▶ Work instruction:
Instruction for the entries that follow: retype exactly the lines from the line with "Kırklareli Seçim Sonuçları (45, 2266)" to the line with "Erzurum Seçim Sonuçları (45, 2112)", both included, and omit all others.

▶ Data excerpts:
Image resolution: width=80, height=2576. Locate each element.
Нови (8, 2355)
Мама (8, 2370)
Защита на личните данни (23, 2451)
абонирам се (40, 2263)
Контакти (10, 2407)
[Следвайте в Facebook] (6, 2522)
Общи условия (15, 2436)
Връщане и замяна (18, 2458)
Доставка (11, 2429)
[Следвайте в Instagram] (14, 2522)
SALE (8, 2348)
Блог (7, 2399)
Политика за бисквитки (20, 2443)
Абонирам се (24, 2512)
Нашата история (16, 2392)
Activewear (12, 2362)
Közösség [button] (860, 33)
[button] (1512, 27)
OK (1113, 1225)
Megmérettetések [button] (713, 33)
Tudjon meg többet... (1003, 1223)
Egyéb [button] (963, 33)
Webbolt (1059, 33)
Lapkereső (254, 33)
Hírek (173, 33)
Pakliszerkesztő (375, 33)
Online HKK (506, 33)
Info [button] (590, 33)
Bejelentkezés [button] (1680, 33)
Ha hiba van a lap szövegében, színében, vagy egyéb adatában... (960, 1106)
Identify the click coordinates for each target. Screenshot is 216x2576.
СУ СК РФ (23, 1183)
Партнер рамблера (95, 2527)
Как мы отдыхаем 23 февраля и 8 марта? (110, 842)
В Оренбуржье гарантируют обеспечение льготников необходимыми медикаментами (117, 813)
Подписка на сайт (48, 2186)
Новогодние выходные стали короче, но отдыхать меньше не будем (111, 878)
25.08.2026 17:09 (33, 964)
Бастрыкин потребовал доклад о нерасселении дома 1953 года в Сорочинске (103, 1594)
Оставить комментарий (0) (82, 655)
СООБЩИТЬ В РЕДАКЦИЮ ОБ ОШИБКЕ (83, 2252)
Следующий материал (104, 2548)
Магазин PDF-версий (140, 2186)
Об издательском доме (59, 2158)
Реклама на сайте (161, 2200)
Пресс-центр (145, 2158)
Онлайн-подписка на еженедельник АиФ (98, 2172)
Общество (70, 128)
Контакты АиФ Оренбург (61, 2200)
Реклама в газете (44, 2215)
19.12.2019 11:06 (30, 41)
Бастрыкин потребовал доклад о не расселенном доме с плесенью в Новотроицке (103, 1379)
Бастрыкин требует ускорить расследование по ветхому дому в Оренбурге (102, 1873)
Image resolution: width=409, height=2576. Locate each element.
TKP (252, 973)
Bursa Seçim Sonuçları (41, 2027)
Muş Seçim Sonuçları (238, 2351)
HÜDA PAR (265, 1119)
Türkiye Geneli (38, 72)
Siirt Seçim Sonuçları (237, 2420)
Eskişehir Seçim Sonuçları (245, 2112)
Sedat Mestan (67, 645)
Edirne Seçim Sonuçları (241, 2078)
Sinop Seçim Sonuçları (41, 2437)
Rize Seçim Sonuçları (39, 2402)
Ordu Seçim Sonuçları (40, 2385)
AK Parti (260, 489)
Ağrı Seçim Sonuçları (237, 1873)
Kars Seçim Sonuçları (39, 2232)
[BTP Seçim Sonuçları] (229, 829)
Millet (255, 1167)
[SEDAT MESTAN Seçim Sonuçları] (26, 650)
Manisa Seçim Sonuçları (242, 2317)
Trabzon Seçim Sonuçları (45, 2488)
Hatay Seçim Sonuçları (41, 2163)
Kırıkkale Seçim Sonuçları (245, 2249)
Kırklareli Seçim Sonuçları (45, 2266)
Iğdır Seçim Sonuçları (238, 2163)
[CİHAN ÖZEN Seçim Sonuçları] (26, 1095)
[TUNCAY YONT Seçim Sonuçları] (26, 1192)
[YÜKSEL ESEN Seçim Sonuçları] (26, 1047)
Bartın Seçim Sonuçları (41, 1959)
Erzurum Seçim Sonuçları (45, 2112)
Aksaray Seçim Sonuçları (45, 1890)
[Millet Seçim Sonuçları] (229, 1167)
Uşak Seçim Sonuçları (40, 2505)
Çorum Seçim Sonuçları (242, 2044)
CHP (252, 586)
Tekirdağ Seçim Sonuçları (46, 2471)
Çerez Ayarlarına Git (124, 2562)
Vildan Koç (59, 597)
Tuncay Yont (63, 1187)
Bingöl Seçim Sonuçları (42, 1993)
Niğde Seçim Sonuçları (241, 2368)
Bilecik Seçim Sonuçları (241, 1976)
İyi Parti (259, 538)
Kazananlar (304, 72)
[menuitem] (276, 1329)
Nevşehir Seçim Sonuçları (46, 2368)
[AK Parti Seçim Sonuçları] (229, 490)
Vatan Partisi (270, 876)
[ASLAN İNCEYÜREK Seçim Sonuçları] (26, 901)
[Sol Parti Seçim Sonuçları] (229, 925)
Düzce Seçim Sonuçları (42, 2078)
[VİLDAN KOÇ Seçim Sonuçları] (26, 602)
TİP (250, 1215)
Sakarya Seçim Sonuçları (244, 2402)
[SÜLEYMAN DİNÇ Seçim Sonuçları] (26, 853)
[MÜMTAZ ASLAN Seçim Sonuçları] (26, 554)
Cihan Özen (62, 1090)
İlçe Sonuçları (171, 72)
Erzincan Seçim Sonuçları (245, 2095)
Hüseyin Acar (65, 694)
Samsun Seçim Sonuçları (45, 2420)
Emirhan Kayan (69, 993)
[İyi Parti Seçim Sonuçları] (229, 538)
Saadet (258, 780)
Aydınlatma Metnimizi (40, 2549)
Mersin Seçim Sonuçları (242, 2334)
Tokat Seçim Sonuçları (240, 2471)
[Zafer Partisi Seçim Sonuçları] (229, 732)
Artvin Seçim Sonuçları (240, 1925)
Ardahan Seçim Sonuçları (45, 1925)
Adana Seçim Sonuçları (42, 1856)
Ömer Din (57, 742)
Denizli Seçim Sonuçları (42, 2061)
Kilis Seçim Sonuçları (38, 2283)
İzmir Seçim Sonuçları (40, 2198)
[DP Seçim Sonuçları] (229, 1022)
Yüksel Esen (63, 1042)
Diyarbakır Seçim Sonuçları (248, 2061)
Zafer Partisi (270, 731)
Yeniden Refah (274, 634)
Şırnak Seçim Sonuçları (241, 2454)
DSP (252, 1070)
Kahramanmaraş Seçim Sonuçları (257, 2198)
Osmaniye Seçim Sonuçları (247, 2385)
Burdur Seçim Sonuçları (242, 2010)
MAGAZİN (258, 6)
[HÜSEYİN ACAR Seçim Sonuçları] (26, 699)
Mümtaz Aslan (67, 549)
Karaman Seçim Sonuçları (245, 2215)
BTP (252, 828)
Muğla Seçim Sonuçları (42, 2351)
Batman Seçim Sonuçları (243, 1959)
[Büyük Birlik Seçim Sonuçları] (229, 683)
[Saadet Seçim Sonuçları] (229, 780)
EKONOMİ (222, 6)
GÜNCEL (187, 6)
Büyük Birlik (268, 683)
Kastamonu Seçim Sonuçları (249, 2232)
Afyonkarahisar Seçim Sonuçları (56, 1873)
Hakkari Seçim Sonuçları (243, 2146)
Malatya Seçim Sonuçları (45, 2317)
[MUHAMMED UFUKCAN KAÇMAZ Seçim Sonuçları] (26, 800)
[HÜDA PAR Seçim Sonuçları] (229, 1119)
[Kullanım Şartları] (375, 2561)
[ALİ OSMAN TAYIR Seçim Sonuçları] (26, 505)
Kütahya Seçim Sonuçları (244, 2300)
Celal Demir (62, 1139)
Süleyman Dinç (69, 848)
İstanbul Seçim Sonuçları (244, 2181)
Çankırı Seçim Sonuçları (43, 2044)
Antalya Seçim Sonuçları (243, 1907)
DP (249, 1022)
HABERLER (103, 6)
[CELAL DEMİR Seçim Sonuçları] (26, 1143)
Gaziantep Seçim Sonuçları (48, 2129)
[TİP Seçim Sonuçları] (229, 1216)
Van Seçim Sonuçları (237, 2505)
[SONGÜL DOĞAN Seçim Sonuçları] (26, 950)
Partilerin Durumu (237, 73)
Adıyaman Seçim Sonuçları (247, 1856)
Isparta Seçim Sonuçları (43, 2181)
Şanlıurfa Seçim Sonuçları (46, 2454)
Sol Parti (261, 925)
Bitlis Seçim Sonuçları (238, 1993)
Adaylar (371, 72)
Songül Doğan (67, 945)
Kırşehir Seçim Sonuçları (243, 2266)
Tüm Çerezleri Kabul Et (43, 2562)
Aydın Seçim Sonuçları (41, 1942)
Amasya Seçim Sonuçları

▶ Response to the exercise:
Kırklareli Seçim Sonuçları (45, 2266)
Iğdır Seçim Sonuçları (238, 2163)
[CİHAN ÖZEN Seçim Sonuçları] (26, 1095)
[TUNCAY YONT Seçim Sonuçları] (26, 1192)
[YÜKSEL ESEN Seçim Sonuçları] (26, 1047)
Bartın Seçim Sonuçları (41, 1959)
Erzurum Seçim Sonuçları (45, 2112)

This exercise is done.